── Given passage

After Bugs Bunny became popular in the Merrie Melodies shorts of the early 1940s, Looney Tunes moved from black and white to color production, Merrie Melodies having already been in color since 1934. The two series gradually lost their distinctions, and shorts were assigned to each series randomly. From 1942 to 1964, Looney Tunes and Merrie Melodies were the most popular animated shorts in movie theaters.

Looney Tunes has since become a worldwide media franchise, spawning several television series, feature films, comic books, music albums, video games, and amusement park rides. Many of the characters have made and continue to make cameo appearances in television shows, films, and other media. Bugs Bunny, in particular, is regarded as a cultural icon and has a star on the Hollywood Walk of Fame. Many Looney Tunes and Merrie Melodies films are ranked among the greatest animated cartoons of all time, and five of them have won Academy Awards. In 2013, TV Guide counted Looney Tunes as the third greatest television cartoon series of all time, behind The Simpsons and The Flintstones, which also featured the voice talents of Mel Blanc and Bea Benaderet.

History 
Looney Tunes and Merrie Melodies were so named because they were initially developed to showcase tracks from Warner Bros.' extensive music library; the title of the first Looney Tunes short, Sinkin' in the Bathtub (1930), is a pun on Singin' in the Bathtub. Between 1934 and 1943, Merrie Melodies were produced in color and Looney Tunes in black and white. After 1943, both series were produced in color and became virtually indistinguishable, varying only in their opening theme music and titles. Both series made use of the various Warner Bros. characters. By 1937, the theme music for Looney Tunes was "The Merry-Go-Round Broke Down" by Cliff Friend and Dave Franklin, and the theme music for Merrie Melodies was an adaptation of "Merrily We Roll Along" by Charles Tobias, Murray Mencher and Eddie Cantor.

1930–1933: Harman and Ising era 
In 1929, to compete against Walt Disney's Mickey Mouse short cartoons, Warner Bros. became interested in developing a series of animated shorts to promote their music. They had recently acquired Brunswick Records along with four music publishers for US$28 million (equivalent to $ million in ) and were eager to promote this material for the sales of sheet music and phonograph records. Warner made a deal with Leon Schlesinger to produce cartoons for them. Schlesinger hired Rudolf Ising and Hugh Harman to produce the first series of cartoons. Schlesinger was impressed by Harman's and Ising's 1929 pilot cartoon, Bosko, The Talk-Ink Kid. The first Looney Tunes short was Sinkin' in the Bathtub starring Bosko, which was released in 1930.

1933–1936: Leon Schlesinger Productions 
When Harman and Ising left Warner Bros. in 1933 over a budget dispute with Schlesinger, they took with them all the rights of the characters and cartoons they had created. A new character called Buddy became the only star of the Looney Tunes series for a couple of years.

────

Set problem a ::
Could you copy the rows from the line containing "Viewport: 1280px width, 720px" through the line containing "Action: point(1229,668)", word for word and with nothing else?

── Exercise material

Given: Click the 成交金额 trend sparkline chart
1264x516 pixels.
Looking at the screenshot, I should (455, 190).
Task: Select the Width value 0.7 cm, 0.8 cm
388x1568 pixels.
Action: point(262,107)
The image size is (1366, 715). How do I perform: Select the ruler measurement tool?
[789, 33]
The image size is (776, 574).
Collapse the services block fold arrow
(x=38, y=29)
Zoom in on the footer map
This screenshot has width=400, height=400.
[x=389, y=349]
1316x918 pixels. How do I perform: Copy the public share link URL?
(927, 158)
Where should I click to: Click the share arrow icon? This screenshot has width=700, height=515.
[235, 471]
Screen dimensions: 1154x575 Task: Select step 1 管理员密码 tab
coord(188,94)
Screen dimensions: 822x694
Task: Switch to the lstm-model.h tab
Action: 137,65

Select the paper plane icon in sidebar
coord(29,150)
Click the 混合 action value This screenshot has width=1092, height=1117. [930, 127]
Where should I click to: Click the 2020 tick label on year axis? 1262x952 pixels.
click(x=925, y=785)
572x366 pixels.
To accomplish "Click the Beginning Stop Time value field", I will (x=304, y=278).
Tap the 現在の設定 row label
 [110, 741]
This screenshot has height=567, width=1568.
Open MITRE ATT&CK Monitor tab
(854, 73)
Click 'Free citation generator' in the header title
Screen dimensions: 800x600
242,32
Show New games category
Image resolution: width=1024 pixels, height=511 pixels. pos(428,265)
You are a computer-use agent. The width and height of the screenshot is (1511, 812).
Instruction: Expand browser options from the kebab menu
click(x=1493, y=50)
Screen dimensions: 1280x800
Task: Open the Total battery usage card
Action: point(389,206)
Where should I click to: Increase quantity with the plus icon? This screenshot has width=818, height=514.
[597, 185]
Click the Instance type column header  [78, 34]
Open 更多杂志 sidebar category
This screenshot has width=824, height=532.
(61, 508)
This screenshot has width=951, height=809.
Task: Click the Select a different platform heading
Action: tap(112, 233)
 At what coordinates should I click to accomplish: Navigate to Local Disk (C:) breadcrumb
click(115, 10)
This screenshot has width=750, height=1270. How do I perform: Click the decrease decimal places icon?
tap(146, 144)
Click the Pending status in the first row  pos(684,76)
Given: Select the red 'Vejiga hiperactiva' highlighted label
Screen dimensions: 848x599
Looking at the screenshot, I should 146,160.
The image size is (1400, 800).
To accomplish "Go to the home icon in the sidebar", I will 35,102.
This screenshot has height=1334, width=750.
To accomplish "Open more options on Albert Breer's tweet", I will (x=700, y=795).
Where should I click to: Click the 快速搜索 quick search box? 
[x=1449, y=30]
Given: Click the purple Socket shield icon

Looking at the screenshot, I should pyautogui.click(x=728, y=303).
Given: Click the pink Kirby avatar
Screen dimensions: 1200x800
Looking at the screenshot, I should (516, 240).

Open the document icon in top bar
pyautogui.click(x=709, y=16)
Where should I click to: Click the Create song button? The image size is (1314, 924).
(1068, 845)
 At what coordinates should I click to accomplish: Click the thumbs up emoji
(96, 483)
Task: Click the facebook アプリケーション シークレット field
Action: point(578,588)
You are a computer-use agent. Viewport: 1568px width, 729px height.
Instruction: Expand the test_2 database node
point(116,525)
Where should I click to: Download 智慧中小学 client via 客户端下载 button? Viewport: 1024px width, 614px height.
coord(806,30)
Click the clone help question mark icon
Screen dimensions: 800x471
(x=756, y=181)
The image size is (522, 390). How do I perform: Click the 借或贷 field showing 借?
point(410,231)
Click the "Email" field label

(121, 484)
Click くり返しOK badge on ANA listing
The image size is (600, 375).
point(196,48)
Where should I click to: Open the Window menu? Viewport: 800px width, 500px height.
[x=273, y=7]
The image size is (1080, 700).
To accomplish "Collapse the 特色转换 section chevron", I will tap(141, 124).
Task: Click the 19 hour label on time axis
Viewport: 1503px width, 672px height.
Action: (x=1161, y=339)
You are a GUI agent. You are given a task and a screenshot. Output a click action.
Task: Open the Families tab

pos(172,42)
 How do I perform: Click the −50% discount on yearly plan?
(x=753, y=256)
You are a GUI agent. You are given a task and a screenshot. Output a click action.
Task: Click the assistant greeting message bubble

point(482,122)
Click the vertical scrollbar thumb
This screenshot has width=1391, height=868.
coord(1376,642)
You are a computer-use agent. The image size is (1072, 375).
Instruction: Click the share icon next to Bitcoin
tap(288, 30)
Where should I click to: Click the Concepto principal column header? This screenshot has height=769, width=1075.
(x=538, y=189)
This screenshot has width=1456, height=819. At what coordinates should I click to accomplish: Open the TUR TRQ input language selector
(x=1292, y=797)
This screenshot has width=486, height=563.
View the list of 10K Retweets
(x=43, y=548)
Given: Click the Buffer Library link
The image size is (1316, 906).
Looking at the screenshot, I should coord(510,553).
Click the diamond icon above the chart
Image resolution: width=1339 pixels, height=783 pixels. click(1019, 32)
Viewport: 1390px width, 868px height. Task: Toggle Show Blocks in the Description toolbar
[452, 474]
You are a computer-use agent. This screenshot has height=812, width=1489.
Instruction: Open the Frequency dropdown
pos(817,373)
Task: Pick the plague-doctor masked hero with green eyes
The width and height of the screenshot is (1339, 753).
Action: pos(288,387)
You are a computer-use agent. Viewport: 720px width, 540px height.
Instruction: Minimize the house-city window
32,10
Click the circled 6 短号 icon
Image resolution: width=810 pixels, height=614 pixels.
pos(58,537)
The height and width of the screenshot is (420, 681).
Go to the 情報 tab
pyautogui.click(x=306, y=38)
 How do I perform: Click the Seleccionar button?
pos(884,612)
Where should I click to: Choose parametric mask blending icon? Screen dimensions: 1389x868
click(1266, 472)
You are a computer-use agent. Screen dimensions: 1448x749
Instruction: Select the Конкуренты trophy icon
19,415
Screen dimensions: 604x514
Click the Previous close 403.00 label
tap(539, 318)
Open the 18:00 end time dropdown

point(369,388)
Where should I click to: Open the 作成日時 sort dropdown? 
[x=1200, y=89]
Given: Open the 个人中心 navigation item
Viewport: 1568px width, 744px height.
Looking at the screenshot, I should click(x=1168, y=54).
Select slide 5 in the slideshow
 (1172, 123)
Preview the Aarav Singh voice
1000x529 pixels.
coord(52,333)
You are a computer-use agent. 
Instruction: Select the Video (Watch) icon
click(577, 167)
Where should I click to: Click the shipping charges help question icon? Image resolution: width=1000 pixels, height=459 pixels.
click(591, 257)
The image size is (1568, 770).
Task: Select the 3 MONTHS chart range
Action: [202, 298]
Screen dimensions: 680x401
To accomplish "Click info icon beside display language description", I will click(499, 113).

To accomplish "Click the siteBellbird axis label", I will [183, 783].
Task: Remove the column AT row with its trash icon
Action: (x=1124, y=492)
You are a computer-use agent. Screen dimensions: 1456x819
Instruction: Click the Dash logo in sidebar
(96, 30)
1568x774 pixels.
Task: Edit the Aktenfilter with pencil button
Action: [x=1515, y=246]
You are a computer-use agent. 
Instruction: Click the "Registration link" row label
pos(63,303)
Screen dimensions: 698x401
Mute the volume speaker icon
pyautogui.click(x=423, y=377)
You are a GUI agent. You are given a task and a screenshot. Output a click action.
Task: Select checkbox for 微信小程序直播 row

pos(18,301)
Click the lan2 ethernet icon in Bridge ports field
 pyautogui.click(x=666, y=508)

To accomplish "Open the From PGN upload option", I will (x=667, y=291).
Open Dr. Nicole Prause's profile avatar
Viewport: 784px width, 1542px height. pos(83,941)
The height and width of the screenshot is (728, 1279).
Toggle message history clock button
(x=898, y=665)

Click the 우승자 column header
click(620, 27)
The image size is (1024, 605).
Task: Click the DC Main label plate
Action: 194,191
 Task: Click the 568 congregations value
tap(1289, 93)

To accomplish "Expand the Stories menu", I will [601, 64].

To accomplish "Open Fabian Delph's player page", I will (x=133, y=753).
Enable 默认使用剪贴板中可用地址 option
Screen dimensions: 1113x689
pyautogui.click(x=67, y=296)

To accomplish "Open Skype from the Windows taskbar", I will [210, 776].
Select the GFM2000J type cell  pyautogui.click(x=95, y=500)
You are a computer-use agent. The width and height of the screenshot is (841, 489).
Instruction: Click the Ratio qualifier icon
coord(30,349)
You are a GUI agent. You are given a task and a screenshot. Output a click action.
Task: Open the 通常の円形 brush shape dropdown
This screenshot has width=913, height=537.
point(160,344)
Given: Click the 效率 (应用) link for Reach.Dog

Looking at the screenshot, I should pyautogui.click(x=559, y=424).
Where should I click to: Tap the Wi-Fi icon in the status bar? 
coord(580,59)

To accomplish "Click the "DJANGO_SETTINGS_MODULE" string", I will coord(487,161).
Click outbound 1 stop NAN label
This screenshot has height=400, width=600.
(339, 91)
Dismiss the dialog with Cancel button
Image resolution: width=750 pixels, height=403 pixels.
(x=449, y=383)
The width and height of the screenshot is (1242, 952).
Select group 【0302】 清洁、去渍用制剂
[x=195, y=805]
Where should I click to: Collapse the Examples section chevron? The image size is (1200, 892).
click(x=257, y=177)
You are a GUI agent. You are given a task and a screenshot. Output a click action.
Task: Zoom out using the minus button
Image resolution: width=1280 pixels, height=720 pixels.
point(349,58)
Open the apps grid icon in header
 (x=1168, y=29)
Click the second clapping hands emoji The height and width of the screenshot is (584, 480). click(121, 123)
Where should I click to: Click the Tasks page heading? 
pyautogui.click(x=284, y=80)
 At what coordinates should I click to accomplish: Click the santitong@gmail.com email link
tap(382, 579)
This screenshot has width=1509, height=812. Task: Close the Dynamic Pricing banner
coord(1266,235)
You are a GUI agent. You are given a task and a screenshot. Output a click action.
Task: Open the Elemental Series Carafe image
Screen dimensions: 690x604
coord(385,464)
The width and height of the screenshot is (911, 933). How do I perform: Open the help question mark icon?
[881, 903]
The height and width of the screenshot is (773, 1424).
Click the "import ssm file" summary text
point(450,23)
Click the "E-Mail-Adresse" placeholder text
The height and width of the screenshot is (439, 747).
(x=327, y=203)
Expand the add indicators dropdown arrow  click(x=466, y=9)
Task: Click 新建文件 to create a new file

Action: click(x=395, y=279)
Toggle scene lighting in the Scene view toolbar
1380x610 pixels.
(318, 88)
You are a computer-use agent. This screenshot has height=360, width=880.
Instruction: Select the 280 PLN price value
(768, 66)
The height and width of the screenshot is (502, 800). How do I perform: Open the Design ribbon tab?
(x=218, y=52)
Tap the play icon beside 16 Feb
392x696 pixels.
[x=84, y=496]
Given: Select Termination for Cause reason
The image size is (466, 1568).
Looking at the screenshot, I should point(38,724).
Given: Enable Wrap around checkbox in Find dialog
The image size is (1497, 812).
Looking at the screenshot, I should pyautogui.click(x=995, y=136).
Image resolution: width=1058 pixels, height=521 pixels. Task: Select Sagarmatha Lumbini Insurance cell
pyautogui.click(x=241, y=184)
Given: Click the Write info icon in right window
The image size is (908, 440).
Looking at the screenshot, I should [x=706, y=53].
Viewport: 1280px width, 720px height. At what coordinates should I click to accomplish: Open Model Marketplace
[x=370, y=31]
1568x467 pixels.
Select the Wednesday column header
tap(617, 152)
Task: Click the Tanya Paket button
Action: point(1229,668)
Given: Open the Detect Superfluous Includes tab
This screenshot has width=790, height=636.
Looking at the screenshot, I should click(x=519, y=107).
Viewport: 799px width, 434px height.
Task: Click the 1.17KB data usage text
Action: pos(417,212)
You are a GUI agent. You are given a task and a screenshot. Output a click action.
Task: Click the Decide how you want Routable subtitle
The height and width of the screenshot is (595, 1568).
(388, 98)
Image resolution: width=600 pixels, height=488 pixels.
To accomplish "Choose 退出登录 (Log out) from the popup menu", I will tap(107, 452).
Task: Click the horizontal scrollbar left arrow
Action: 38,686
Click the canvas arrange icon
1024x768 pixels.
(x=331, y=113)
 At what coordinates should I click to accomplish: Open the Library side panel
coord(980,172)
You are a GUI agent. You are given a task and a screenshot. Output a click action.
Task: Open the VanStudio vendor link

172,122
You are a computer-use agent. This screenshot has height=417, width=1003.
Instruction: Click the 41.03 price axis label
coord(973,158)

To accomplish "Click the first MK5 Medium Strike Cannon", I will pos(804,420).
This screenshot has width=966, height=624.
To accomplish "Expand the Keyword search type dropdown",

────

Set problem b ::
In two sentences, what does the Looney Tunes passage say?

Response a ::
Viewport: 1280px width, 720px height. At what coordinates should I click to accomplish: Open Model Marketplace
[x=370, y=31]
1568x467 pixels.
Select the Wednesday column header
tap(617, 152)
Task: Click the Tanya Paket button
Action: point(1229,668)

Response b ::
Looney Tunes and Merrie Melodies began as Warner Bros. shorts meant to showcase its music library, with Harman and Ising producing the first cartoons for Leon Schlesinger, starting with Sinkin' in the Bathtub in 1930, and after 1943 both series were made in color and became virtually indistinguishable. From 1942 to 1964 they were the most popular animated shorts in movie theaters, and Looney Tunes grew into a worldwide media franchise in which Bugs Bunny is regarded as a cultural icon and five of the films have won Academy Awards.